-- Extract --

Multi-Agent Reinforcement Learning with MOISE+MARL

Update: We are excited to share that MOISE+MARL was accepted at AAMAS 2025 in the Learning and Adaptation track. See you in Detroit!

MOISE+MARL is a MARL framework designed to integrate organizational concepts—such as roles, missions, and goals—into the learning process. By embedding these structures directly into standard MARL algorithms, MOISE+MARL enables more interpretable, efficient coordination among agents, helping them discover and follow well-defined organizational patterns while still adapting to complex or dynamic environments.

This repository provides an implementation of the MOISE+MARL framework, compatible with MARLlib algorithms and PettingZoo environments.

A JAX-based version of MOISE+MARL is currently under development to support environments and algorithms from JaxMARL.

Environments 🌍

Environment	Reference	README	Summary
🔴 MPE	Paper	Source	Communication-oriented tasks in a multi-agent particle world
🍲 Overcooked	Paper	Source	Fully-cooperative human–AI coordination tasks based on the Overcooked video game
🎆 Warehouse Management	Novel	Source	Fully-cooperative, partially-observable multiplayer management game
👾 SMAX	Novel	Source	Simplified cooperative StarCraft micromanagement environment
🧮 STORM: Spatial-Temporal Representations of Matrix Games	Paper	Source	Matrix games represented as grid-based scenarios
🧭 JaxNav	Paper	Source	2D geometric navigation for differential drive robots
🪙 3rd CAGE Challenge	Paper	Source	Cyberdefense tasks against malware in a drone swarm scenario

Baseline Algorithms 🦉

We employ CleanRL implementations of MARL algorithms, preserving CleanRL’s single-file philosophy. Our JAX-based algorithms follow the same CleanRL approach, consistent with JaxMARL.

Algorithm	Reference	README
MAPPO	Paper	Source
COMA	Paper	Source
QMIX	Paper	Source
MADDPG	Paper	Source
IQL	Paper	Source
VDN	Paper	Source
IPPO	Paper	Source
TransfQMIX	Paper	Source
SHAQ	Paper	Source
PQN-VDN	Paper	Source

Installation 🧗

1) Install the MARLlib version of MOISE+MARL

To install dependencies for both MARLlib algorithms and PettingZoo environments:

cd marllib_moise_marl
./install.sh

2) [Work in Progress] Install the JaxMARL version of MOISE+MARL

To install dependencies for JaxMARL-based algorithms and environments:

pip install -e .[jaxmarl]

If you encounter JAX or JaxMARL-specific issues, please ensure a proper JaxMARL installation. For details, refer to the JaxMARL documentation.

3) Verify the Installation

Check you are able to activate the mma conda environment typing:

source ~/miniconda/etc/profile.d/conda.sh
conda activate mma

Then, from the MOISE+MARL project root, enter:

cd marllib_moise_marl/test_scenarios/
clear ; ./clean.sh ; python overcooked.py

If the 'overcooked-ai' rendered interface is dislayed, then your installation is likely completed.

4) Run Evaluation

Examples of rendered environments as animated GIFs (some are adapted from [JaxMARL](https://github.com/FLAIROx/JaxMARL))

To train and test a MARL algorithm on a specific environment, look at the test_scenarios folder containing typical examples showing how to use MMA for various environments.

Notes:

Incomplete training sessions are automatically saved as checkpoints.
Checkpoints contain the latest training data
Recorded environments are saved as mp4 video if 'record_env' is enabled.

-- What this exercise asks --
**1)** In the MOISE+MARL README, rewrite the paragraph beginning "MOISE+MARL is a MARL framework designed" as a short bulleted list that keeps its main facts.
**2)** According to the MOISE+MARL README, why does the framework build roles, missions, and goals directly into standard MARL algorithms? Answer in one to three sentences.
**3)** Continue the MOISE+MARL README from the point where it stops, keeping its technical tone.

-- Extracted data --
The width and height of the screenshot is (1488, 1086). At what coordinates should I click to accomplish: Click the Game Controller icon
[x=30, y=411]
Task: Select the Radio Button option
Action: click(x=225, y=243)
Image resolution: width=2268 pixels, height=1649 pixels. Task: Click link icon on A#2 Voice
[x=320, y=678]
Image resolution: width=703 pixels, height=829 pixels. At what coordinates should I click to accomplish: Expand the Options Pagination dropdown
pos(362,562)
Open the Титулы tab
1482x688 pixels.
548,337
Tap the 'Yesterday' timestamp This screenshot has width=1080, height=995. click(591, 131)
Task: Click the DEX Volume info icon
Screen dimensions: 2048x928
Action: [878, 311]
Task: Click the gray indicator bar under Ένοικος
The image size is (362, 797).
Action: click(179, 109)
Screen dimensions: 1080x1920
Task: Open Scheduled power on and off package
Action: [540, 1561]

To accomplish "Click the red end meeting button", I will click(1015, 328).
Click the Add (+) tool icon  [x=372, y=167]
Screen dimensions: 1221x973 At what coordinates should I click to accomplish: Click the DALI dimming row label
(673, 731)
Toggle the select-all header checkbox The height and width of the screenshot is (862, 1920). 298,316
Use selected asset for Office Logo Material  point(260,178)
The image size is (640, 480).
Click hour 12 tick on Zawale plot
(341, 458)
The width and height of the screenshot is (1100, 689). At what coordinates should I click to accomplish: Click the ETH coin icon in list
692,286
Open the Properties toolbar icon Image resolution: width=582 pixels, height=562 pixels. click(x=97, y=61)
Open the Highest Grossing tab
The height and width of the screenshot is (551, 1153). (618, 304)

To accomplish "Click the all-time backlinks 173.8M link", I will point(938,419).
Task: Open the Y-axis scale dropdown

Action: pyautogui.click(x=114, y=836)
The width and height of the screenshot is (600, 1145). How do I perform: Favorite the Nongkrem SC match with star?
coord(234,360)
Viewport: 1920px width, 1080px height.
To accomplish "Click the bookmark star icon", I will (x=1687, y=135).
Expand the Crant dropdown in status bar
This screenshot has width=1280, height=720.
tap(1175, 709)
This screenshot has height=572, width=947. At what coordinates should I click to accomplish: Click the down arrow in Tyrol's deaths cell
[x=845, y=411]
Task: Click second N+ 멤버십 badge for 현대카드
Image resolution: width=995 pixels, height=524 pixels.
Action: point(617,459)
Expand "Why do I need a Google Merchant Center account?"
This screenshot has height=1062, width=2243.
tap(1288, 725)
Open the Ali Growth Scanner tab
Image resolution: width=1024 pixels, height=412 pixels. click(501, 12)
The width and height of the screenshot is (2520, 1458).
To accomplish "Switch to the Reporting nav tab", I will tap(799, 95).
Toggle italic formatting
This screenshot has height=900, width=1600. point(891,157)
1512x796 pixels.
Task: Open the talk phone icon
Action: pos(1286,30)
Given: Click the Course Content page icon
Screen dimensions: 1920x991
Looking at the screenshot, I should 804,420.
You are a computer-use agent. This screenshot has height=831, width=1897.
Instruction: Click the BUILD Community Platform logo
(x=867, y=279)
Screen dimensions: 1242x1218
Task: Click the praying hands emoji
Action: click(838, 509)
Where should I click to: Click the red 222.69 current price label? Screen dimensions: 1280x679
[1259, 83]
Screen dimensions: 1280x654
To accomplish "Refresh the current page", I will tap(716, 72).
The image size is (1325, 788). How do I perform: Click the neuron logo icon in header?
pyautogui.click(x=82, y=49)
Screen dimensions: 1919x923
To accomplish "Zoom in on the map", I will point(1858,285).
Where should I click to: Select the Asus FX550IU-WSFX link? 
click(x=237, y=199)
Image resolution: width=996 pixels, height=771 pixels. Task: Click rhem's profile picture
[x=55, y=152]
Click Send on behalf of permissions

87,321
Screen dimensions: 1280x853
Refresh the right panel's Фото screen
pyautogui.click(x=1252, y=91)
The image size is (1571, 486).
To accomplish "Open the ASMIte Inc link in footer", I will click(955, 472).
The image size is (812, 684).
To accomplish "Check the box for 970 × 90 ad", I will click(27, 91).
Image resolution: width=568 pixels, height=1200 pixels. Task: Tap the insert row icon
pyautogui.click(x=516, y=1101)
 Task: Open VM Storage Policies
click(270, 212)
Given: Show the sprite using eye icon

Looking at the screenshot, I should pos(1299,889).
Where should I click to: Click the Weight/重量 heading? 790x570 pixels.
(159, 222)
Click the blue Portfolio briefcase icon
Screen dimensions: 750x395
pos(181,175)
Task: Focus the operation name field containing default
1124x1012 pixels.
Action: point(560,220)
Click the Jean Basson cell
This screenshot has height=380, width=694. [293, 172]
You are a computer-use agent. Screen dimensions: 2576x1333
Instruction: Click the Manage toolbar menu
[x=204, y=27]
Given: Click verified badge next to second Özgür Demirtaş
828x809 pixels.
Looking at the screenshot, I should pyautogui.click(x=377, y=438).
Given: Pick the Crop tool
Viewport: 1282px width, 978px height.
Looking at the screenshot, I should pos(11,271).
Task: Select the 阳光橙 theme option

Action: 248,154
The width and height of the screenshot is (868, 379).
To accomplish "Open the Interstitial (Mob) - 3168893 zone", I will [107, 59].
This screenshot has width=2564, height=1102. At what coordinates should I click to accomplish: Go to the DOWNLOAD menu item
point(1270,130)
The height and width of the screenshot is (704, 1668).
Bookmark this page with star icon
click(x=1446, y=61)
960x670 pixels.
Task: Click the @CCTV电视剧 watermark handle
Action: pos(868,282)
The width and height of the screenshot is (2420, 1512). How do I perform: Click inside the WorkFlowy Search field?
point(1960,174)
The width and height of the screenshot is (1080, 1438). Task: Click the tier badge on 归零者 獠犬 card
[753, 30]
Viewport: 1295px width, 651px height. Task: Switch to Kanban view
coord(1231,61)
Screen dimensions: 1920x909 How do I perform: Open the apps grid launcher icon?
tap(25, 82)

-- Answers to the exercises --
**1)**
- MOISE+MARL is a MARL framework that brings organizational concepts (roles, missions, and goals) into the learning process.
- It embeds these structures directly into standard MARL algorithms.
- This makes coordination among agents more interpretable and efficient.
- Agents can discover and follow well-defined organizational patterns.
- Agents still adapt to complex or dynamic environments.

**2)** Embedding these organizational structures into standard MARL algorithms makes coordination among agents more interpretable and efficient. Agents can then discover and follow well-defined organizational patterns while still adapting to complex or dynamic environments.

**3)**
For example, to train/test agents using MAPPO on the Overcooked AI environment:

clear ; ./clean.sh ; python overcooked.py

Basic MOISE+MARL API Usage for MARLlib 🖥️

The MOISE+MARL API (MMA) provides a series of classes and modified MARLlib functions. You can first implement a label_manager to handle observations and actions so you can conveniently use them to create roles and goals logics aftewards. Then, you can create an organizational_model that you can inject in the marllib.make_env function to make your organizational model effective during training.

MMA also features the Trajectory-based Evaluation in MOISE+MARL (TEMM) method, accessed via the TEMM class. This function takes a joint-policy model and produces a new MOISE+MARL model augmented with inferred organizational specifications with unsupervised learning techniques.

Here is an environment-agnostic skeleton code showing the underlying principles of MMA.

from marllib import marl
from mma_wrapper.label_manager import label_manager
from mma_wrapper.organizational_model import deontic_specification, organizational_model, structural_specifications, functional_specifications, deontic_specifications, time_constraint_type
from mma_wrapper.TEMM import TEMM
from mma_wrapper.organizational_specification_logic import role_logic, goal_factory, role_factory, goal_logic
from mma_wrapper.utils import label, observation, action, trajectory
from simple_env import simple_env

env = simple_env_v3.env(render_mode="human")

# Implement the observation/action label manager

class simple_label_manager(label_manager):

    def one_hot_encode_observation(self, observation: Any, agent: str = None) -> 'observation':
        ...
        return one_hot_encoded_observation

    def one_hot_decode_observation(self, observation: observation, agent: str = None) -> Any:
        ...
        return extracted_values

    def one_hot_encode_action(self, action: Any, agent: str = None) -> action:
        ...
        return encoded_action

    def one_hot_decode_action(self, action: action, agent: str = None) -> Any:
        ...
        return decoded_action
    ...

# Create some custom script rules

def role1_fun(trajectory: trajectory, observation: label, agent_name: str, label_manager: label_manager) -> label:
    # print("Leader adversary")
    data = label_manager.one_hot_decode_observation(
        observation=observation, agent=agent_name)
    ...
    return action

def role2_fun(trajectory: trajectory, observation: label, agent_name: str, label_manager: label_manager) -> label:
    # print("Leader adversary")
    data = label_manager.one_hot_decode_observation(
        observation=observation, agent=agent_name)
    ...
    return action

simple_label_mngr = simple_label_manager()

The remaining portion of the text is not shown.